Bioenergy systems are being encouraged by global policy regimes and targets to support the development of renewable energy systems. A key driver for this is the desire to reduce global greenhouse gas emissions to avert the most damaging consequences of climate change. Therefore, any bioenergy systems that are incentivised under policy mechanisms should deliver actual global greenhouse gas reductions. Nonetheless, evaluating the net greenhouse gas reductions achieved by bioenergy systems can be challenging and results are often disputed because of variations in scope of system, data inputs, emission factors, or methodological approaches.
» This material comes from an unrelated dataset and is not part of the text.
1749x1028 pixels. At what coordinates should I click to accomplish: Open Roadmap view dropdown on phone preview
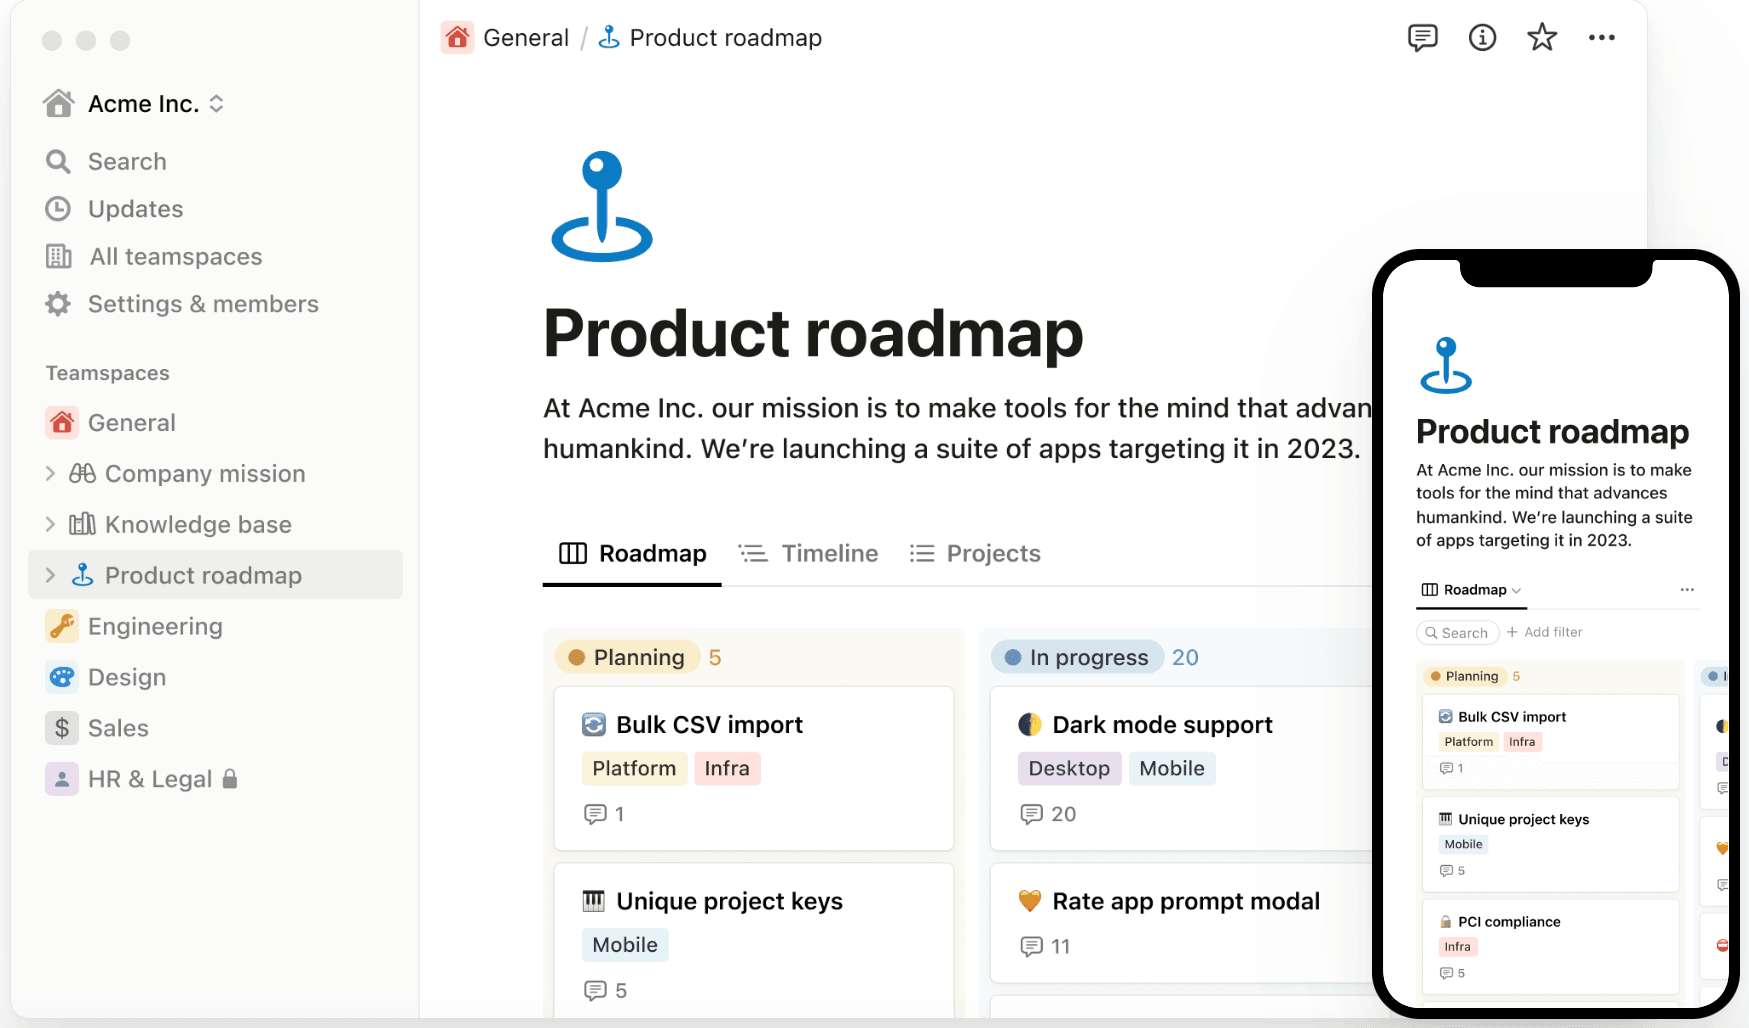coord(1472,590)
This chapter reviews the key issues that must be taken into account in developing effective policy instruments to encourage bioenergy systems that reduce net greenhouse gas emissions. The issues are so diverse that many are not best incentivised through energy generation and consequently an alternative approach that values the ecosystem impacts rather than simply the energy provision is required. Additionally, the scope of system commonly used by many policy instruments (system boundary definition) is shown to be inappropriate to deliver the key objective of maximising actual greenhouse gas savings. An alternative scope of system for policy mechanisms is recommended to ensure that future bioenergy provision achieves real emissions savings while maximising other wider socio-economic and environmental benefits.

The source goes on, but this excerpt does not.